JERUSALEM - Prime Minister Ariel Sharon's cabinet has approved his Gaza withdrawal plan, the first time an Israeli government has decided to dismantle settlements on land Palestinians want for a state.
However, another cabinet vote, the endorsement of a barrier route looping around Jewish settlement blocs in the West Bank, added to Palestinians' fears that Israel was cementing its grip on big swathes of occupied territory and imposing de facto borders.
The Gaza pullout has been touted as a possible springboard to peace talks after this month's truce deal, but Palestinians warned that extending the barrier further into West Bank territory would hurt efforts to revive negotiations.
Within hours of the cabinet's 17-5 vote on his Gaza plan, Sharon signed an order for evacuations to begin on July 20, giving settlers five months' notice to get out.
"As far as the government is concerned, the die has been cast," said cabinet minister Danny Naveh, a hardliner in Sharon's rightist Likud party who voted against evacuation but seemed resigned to the impossibility of stopping the pullout.
The US-backed blueprint calls for removing all 21 Gaza settlements and four of 120 in the West Bank. It will be carried out in four phases, each requiring a separate cabinet vote.
"The evacuation of settlements is a difficult step, a very difficult one," Sharon, once considered the godfather of the settler movement, said as he convened his cabinet. "But it is a crucial step for the future of the state of Israel. "
Hamas Islamic militants waging an uprising claimed the decision as the "fruit of Palestinian resistance".
Sharon has fought for over a year to get his withdrawal plan past far rightists opposed to ceding an inch of occupied land.
Polls show most Israelis welcome a withdrawal from Gaza but ultranationalists call it a "reward for terrorism" and many settlers believe the land is theirs by biblical birthright.
Despite that, it has been called a possible step towards peace by both Israelis and Palestinians, buoyed by optimism after a Feb 8 truce agreement between Sharon and new Palestinian President Mahmoud Abbas.
"In today's government decision, Israel proved that it is willing to make painful compromises and take great steps to achieving peace," Sharon told visiting US Jewish leaders.
However, Palestinian cabinet minister Saeb Erekat said the go-ahead for the final segment of Israel's barrier, expected to cut off up to 7 per cent of the West Bank in all, "will undermine efforts being exerted to revive the peace process".
Hamas, following a de facto truce but yet to formally ratify a ceasefire, said there should be no Palestinian coordination with Israel on the pullout because of Sharon's intention to keep parts of the West Bank.

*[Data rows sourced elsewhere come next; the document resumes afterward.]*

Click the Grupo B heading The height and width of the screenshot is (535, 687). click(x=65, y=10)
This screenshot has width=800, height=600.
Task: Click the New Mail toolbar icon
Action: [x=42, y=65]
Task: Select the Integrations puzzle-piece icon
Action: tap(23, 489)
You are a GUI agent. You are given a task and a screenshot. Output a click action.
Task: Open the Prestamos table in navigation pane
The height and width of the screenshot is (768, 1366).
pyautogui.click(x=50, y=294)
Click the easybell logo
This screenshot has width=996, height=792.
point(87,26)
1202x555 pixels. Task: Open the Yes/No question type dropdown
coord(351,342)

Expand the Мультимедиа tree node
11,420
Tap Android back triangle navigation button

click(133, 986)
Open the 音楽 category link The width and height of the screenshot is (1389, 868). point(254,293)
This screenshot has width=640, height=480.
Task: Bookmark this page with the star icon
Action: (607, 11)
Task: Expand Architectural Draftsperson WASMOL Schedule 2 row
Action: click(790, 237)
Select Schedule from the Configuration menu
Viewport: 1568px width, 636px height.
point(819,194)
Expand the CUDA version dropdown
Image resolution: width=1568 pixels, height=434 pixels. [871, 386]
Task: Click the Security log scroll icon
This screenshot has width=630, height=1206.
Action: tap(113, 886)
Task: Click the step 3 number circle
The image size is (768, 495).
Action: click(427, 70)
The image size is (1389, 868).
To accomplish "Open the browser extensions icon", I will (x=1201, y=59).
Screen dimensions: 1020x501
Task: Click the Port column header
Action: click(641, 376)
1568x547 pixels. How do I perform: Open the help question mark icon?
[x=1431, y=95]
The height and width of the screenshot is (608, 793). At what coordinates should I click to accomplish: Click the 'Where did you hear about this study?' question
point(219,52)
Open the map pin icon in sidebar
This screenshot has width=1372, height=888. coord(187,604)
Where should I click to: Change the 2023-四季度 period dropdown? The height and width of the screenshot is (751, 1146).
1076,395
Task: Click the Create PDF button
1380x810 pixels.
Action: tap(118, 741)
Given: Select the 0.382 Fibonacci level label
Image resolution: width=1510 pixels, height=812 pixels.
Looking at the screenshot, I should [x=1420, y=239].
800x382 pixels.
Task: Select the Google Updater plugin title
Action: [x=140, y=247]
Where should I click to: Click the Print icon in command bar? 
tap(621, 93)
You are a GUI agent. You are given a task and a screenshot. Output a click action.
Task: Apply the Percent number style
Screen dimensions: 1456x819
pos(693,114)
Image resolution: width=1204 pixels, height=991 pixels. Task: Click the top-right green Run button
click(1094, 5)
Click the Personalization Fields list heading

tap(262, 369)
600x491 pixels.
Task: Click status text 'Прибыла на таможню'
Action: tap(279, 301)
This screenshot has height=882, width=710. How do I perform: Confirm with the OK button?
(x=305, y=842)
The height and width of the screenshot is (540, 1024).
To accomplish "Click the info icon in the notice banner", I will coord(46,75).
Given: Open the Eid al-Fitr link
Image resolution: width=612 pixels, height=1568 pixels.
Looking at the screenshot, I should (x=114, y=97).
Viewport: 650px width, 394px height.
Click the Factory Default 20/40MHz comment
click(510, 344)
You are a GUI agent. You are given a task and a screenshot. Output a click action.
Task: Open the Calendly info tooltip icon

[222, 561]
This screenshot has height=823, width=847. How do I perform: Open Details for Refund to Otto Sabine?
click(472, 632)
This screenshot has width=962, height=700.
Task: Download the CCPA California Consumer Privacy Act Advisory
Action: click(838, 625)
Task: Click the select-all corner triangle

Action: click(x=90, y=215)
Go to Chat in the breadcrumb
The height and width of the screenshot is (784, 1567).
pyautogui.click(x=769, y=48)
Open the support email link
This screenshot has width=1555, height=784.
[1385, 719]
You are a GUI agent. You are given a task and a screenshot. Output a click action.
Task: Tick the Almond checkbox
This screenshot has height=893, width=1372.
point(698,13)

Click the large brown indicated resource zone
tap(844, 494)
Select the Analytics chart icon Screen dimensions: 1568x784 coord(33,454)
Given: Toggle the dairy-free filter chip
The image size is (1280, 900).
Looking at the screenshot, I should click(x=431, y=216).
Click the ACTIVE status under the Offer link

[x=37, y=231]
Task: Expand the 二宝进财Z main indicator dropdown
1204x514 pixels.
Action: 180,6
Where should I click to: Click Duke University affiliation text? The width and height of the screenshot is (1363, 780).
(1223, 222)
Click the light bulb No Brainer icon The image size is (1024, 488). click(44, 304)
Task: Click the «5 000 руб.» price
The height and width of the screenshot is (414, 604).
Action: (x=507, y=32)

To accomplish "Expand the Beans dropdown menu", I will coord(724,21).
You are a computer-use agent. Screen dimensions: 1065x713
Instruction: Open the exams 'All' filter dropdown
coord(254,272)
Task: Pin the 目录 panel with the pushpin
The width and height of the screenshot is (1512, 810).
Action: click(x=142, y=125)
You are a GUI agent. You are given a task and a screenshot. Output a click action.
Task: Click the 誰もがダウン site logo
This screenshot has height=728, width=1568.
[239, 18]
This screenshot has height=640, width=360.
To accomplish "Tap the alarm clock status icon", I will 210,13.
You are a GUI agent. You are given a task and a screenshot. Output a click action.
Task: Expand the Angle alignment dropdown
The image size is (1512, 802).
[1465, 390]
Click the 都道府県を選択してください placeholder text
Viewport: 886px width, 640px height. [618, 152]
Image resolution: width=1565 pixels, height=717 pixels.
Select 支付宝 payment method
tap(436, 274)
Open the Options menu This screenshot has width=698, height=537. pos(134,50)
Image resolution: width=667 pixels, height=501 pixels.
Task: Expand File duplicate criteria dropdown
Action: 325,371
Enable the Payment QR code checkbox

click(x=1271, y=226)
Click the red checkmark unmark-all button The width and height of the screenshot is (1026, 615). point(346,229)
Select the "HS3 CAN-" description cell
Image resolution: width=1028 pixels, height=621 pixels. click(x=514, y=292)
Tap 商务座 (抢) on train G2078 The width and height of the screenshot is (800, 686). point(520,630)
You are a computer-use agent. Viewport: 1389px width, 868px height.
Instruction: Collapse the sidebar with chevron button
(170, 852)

Israel says its barrier is a security line, not a political boundary, that stops suicide bombers. Palestinians call it a land grab and the World Court has ruled it illegal.
The back-to-back cabinet decisions are widely expected to play a role in shaping future borders between peoples locked in bloody conflict for the past 4-1/2 years.
Sharon's plan calls for Israel's first removal of settlements from land captured in the 1967 Middle East war where Palestinians want to establish an independent state.
Even with cabinet backing, Sharon's opponents could still use a pending budget vote to bring down his government and put off evacuation indefinitely. He is trying to muster support and if he fails by the end of March, elections must be called.
Sharon will also have to contend with Palestinian anger at the decision to push forward with construction of the West Bank barrier. Ministers voted 20-1, with one abstention, to encompass two settlement clusters near Jerusalem.
"It pre-empts and prejudges issues reserved for the final status negotiations," Erekat told Reuters.
Palestinians remain worried Sharon wants to quit impoverished Gaza only to annex areas around more populous West Bank settlement blocs.
Some 8500 settlers live alongside 1.3 million Palestinians in Gaza compared to 230,000 settlers and 2.3 million Palestinians in the West Bank.
Commentators said Sharon brought both issues to the cabinet to neutralise international criticism of the barrier route by coupling it with a decision to uproot settlements.